RECORDS FOR THIS EXERCISE
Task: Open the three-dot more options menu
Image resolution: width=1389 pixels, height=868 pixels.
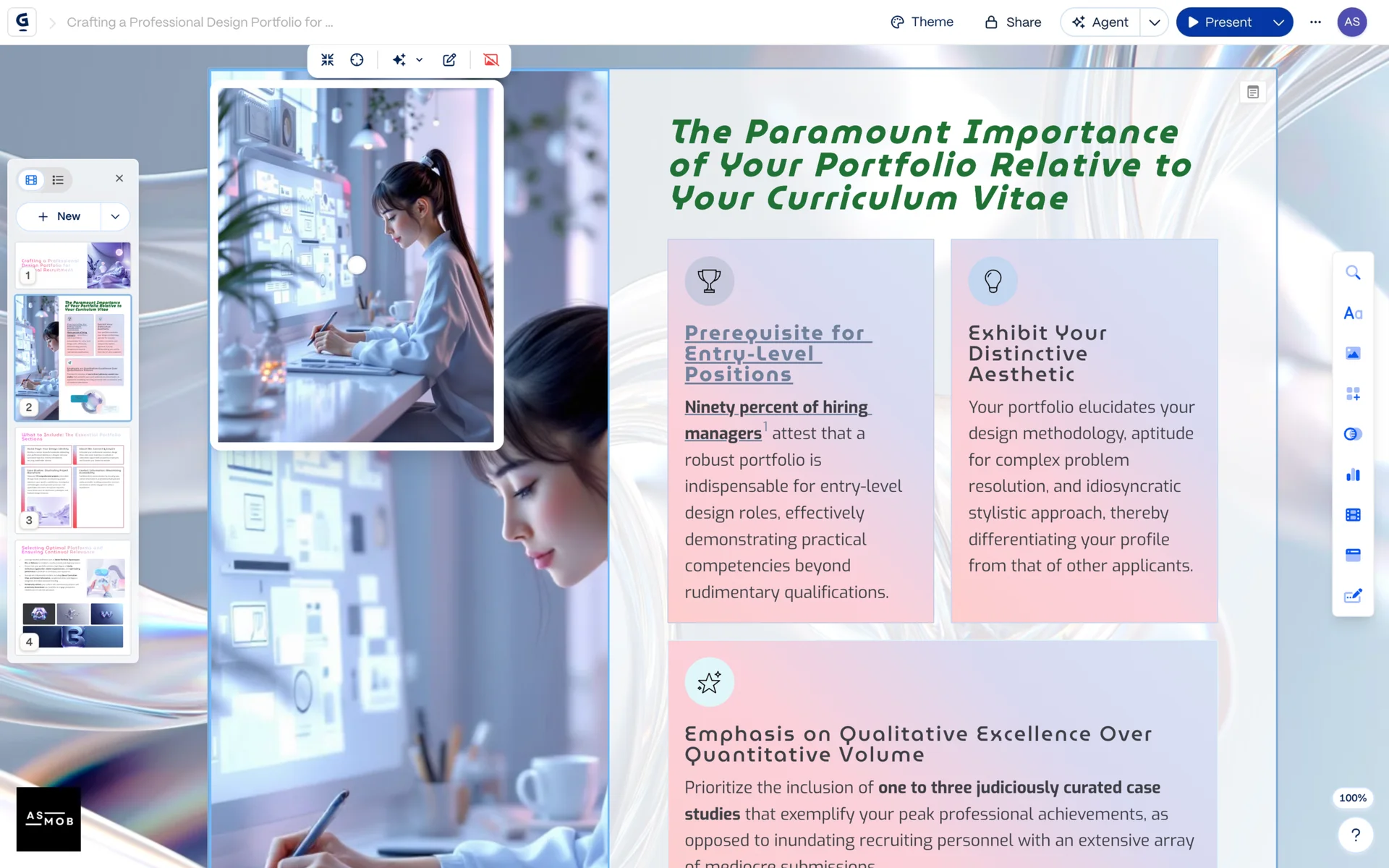Action: (x=1315, y=22)
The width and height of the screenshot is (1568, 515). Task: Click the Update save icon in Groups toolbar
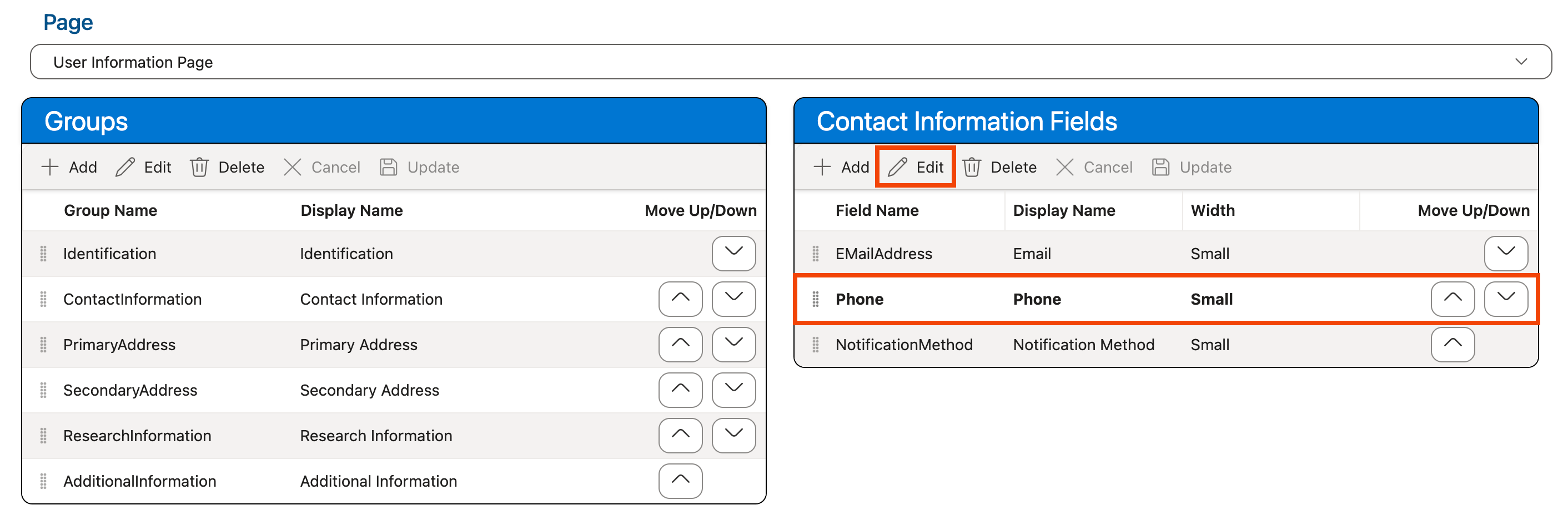[x=389, y=166]
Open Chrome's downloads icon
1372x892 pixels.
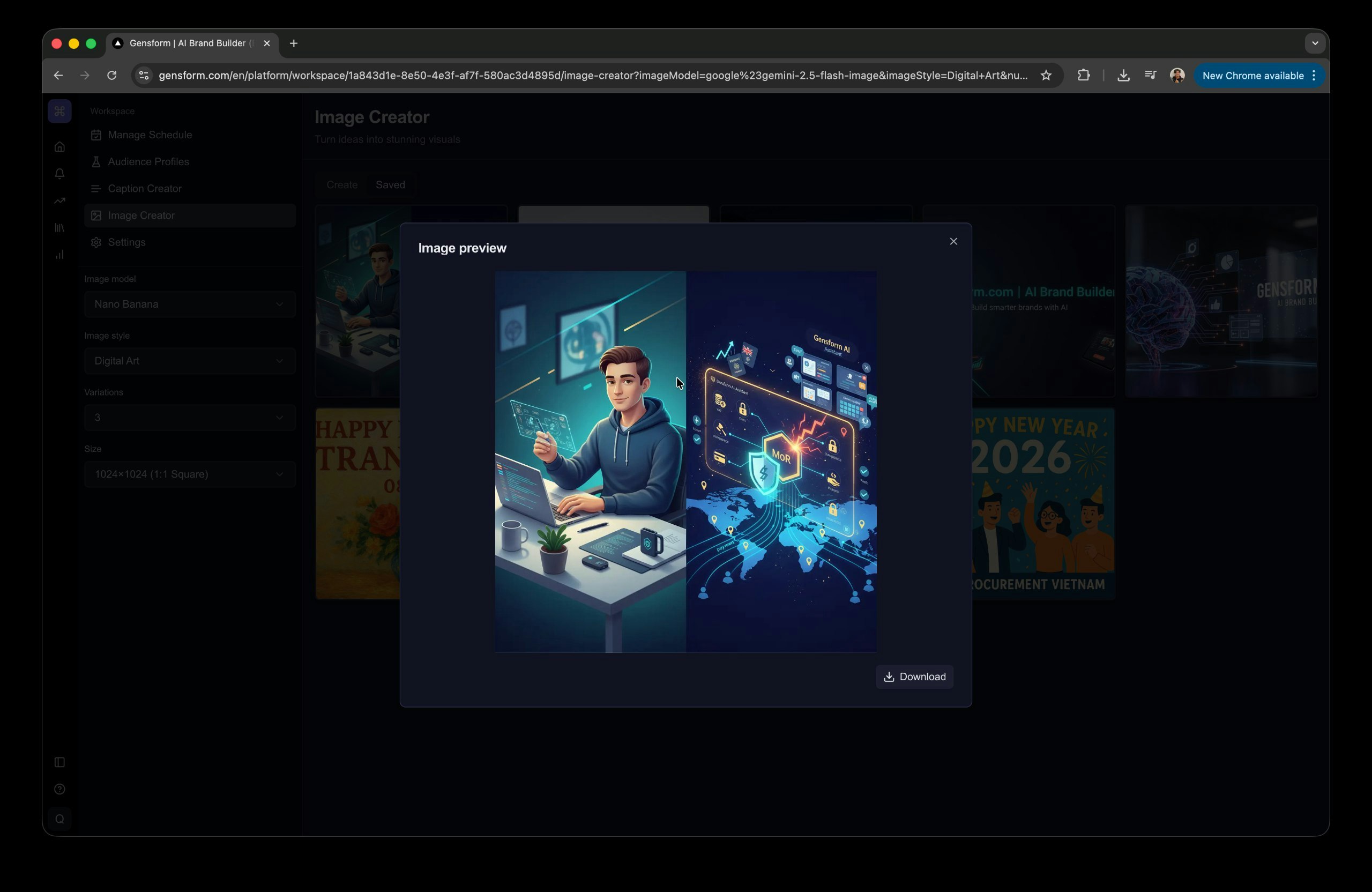[1123, 75]
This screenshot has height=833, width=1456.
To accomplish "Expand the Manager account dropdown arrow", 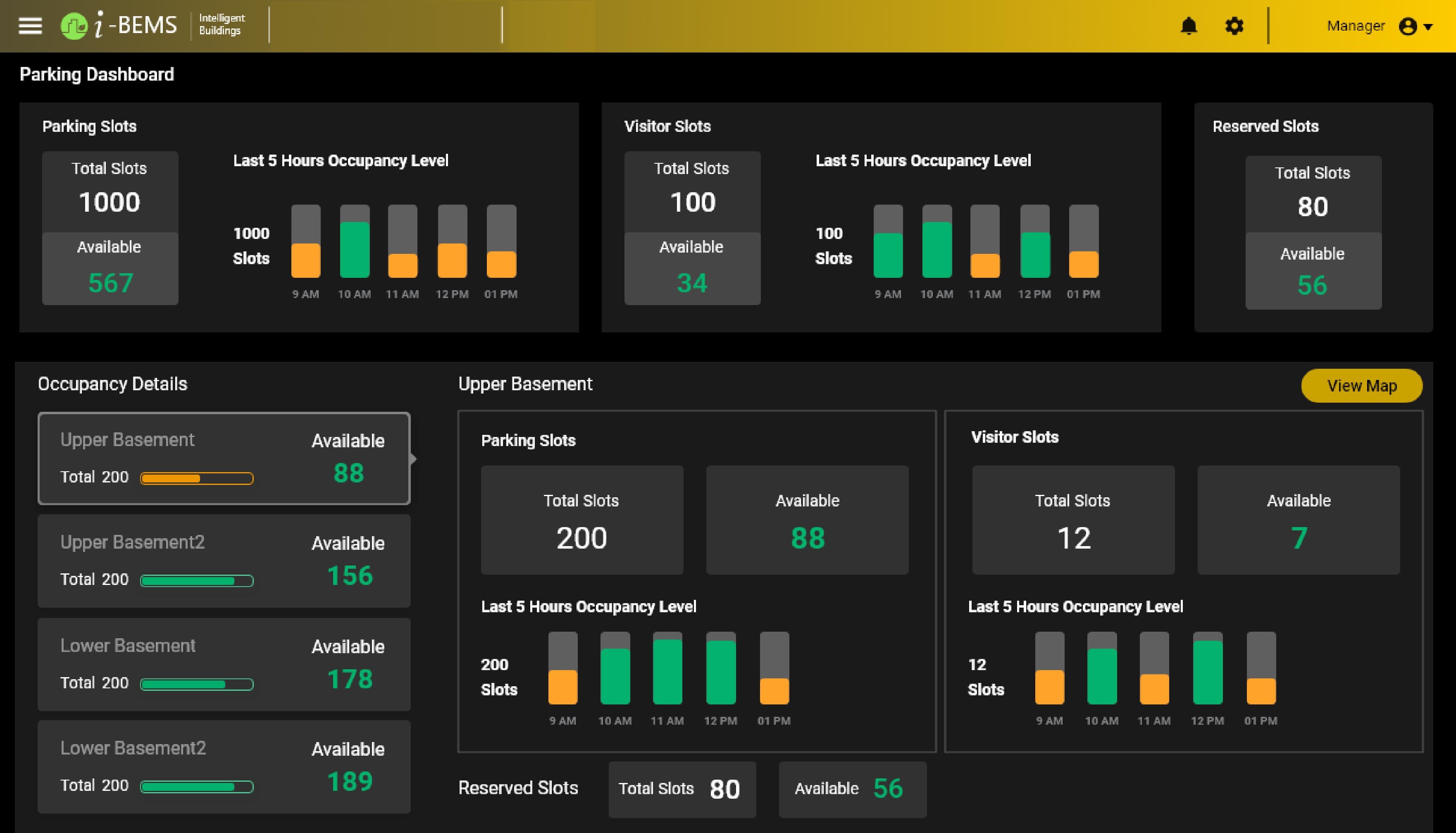I will pos(1429,27).
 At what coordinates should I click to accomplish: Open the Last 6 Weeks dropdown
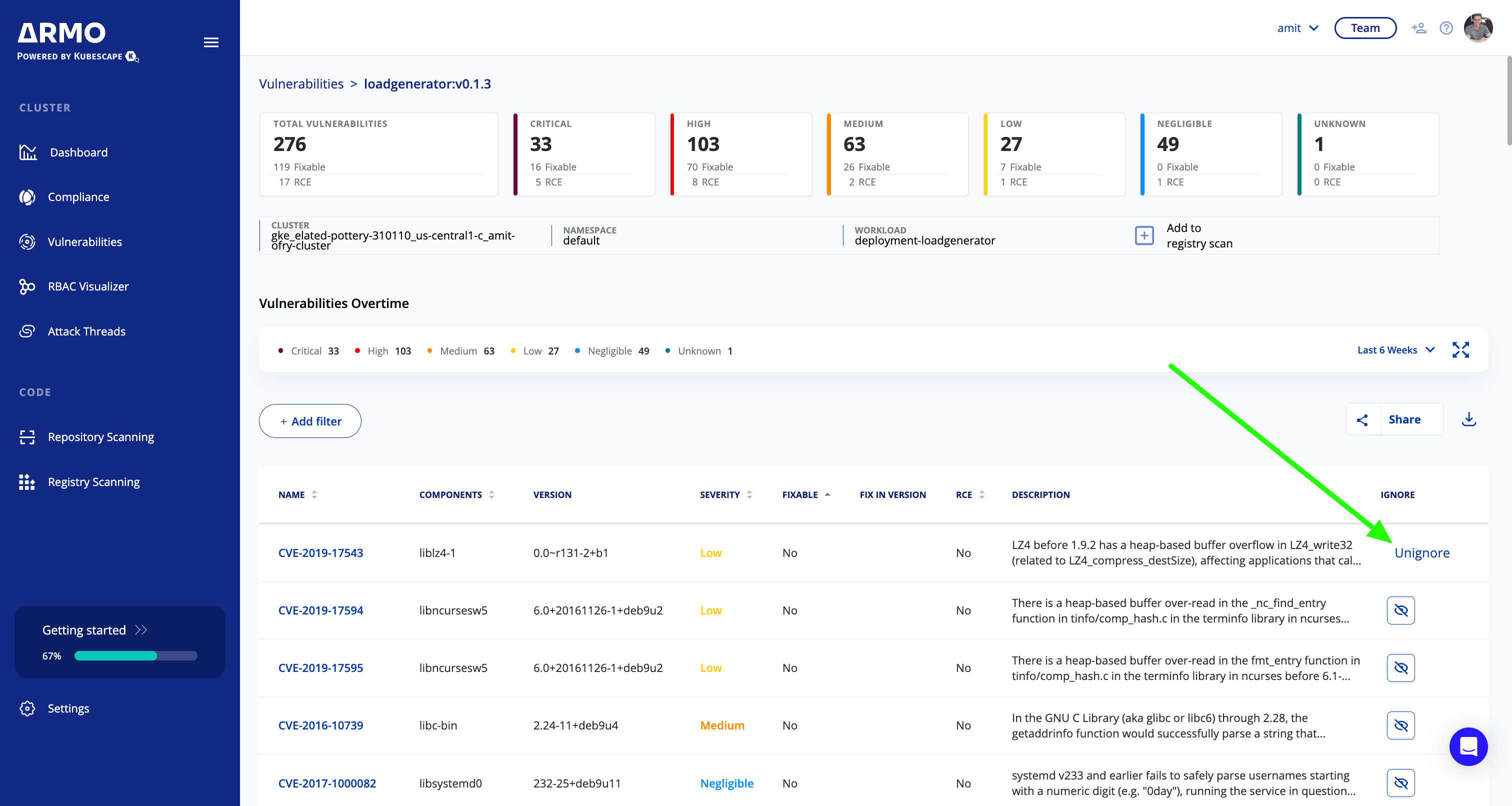point(1395,350)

YOUR TASK
From the line with "At what coordinates" to the final line of the records, inclusive, set down the lines exactly and add nothing; leave every picture out.

ANSWER BOX
 At what coordinates should I click to accomplish: Open the Last 6 Weeks dropdown
point(1395,350)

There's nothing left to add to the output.